The old and traditional way of publisher advertising system used to set the prioritization rules to show the ad based on the auctions. Now, with the help of machine learning, the advertisers can predict the value for their every ad impression. The publishers price is dynamically set in the auction using machine learning based on the buyer’s interest and bid price.

With the help of Machine learning, publishers got more control over the ad efficiency and optimizing the publisher revenue. Here are some of the ways discussed below:

Bid Throttling:

The header bidding has become the game changer for the publishers, which led to several challenges on the buying side. SSP’s and DSP’s used to receive much traffic arising in the problem of keeping the infrastructure costs down.

Bid Throttling leverages on Machine Learning ensuring that SSP’s is sending only the relevant traffic that DSP’s is interested. Therefore, increasing in the efficiency of the performance by working together.

In order to keep a tap on the costs incurred on the technology, Machine learning is very much useful to predict the DSP that is likely to win the bid. It can be achieved by analyzing the algorithms on a historical basis identifying the attributes affecting DSP’s win rate. If you can predict that who is more likely to win the bid on an impression, then we can send the impression to those DSP’s with fewer bid requests. The bid throttling results in the decrease of queries per second (QPS) and increases the win rate in addition to increase in the spend per QPS for DSP’s.

AD Quality:

Machine learning is helping the publishers to identify the harmful ads before shown on the publisher’s website. It can scan the ads that comes through our platforms and the machine learning algorithms identify the harmful content or mal-ware, offensive, high band with ad. Then block the ad before it is shown on the publisher side.

With the help of machine learning algorithms, we can discover the ad sent is something that publisher wont like, which goes a long way in protecting the brand safety of the advertiser.

Dynamic Floors:

Platform data and machine learning is used to predict how advertisers will value the ad impression. Also, working with publisher partners to set the price floor in the auction that is submitted to the bidders.

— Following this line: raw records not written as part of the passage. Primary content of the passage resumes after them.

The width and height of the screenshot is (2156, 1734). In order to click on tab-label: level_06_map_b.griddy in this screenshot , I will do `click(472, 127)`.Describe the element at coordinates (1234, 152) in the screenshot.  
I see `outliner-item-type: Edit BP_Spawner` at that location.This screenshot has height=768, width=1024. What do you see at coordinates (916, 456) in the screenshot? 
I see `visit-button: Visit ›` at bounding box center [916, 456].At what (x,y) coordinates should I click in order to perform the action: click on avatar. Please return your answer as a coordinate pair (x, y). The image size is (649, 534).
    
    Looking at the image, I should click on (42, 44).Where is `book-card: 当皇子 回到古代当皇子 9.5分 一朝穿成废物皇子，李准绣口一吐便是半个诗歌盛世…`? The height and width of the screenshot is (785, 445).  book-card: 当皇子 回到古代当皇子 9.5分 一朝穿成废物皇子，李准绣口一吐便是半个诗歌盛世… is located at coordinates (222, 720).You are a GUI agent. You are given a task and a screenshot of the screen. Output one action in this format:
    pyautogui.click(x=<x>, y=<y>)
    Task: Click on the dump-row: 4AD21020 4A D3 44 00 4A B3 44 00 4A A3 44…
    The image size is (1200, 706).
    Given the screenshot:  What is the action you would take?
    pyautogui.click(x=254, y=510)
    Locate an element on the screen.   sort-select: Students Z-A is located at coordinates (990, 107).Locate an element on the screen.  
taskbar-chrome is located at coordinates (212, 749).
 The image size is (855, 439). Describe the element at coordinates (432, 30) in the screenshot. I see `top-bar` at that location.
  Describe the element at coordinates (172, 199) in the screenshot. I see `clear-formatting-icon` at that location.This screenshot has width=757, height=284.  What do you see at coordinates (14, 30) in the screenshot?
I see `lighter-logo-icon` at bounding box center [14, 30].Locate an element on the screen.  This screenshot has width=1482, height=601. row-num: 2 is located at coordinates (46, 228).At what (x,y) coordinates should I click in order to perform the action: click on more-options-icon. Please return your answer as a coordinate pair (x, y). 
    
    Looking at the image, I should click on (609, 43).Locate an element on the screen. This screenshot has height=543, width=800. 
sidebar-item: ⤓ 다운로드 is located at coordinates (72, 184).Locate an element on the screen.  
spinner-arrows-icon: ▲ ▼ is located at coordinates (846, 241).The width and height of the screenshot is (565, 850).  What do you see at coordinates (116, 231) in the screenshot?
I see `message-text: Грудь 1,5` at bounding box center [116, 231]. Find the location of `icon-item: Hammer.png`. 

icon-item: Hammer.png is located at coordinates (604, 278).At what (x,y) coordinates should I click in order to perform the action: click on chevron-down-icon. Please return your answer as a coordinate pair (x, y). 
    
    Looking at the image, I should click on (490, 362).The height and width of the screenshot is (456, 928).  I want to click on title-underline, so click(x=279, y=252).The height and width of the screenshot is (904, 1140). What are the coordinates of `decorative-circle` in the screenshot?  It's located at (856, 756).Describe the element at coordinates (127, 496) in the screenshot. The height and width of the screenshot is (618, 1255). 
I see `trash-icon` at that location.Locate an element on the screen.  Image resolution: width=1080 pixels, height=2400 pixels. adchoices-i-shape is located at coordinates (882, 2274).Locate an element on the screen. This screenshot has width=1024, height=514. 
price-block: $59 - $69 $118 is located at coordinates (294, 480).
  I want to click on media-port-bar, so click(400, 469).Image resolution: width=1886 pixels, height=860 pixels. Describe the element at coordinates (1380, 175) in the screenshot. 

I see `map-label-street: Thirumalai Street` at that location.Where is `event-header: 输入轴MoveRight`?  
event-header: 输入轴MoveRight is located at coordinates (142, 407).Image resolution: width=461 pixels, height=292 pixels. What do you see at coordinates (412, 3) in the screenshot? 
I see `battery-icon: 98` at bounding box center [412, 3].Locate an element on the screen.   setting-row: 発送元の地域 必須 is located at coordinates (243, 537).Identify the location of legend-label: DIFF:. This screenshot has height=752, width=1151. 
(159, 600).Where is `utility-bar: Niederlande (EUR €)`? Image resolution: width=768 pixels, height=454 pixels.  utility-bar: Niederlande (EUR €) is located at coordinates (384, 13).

The publisher is able to reclaim the control over the price by protecting the ad inventory that can accumulate more information about the buyer’s willingness to pay. The noticeable increase is seen in the monetization for the publishers when compared with the old traditional auction systems.

The increased efficiency of the Digital advertising by adopting Artificial Intelligence / Machine Learning is not only helping us to protect the advertiser dollars but also to understand the customers. Machine learning is ultimately bringing a big change in the field of Digital Advertising by analyzing, optimizing and interacting with the customers.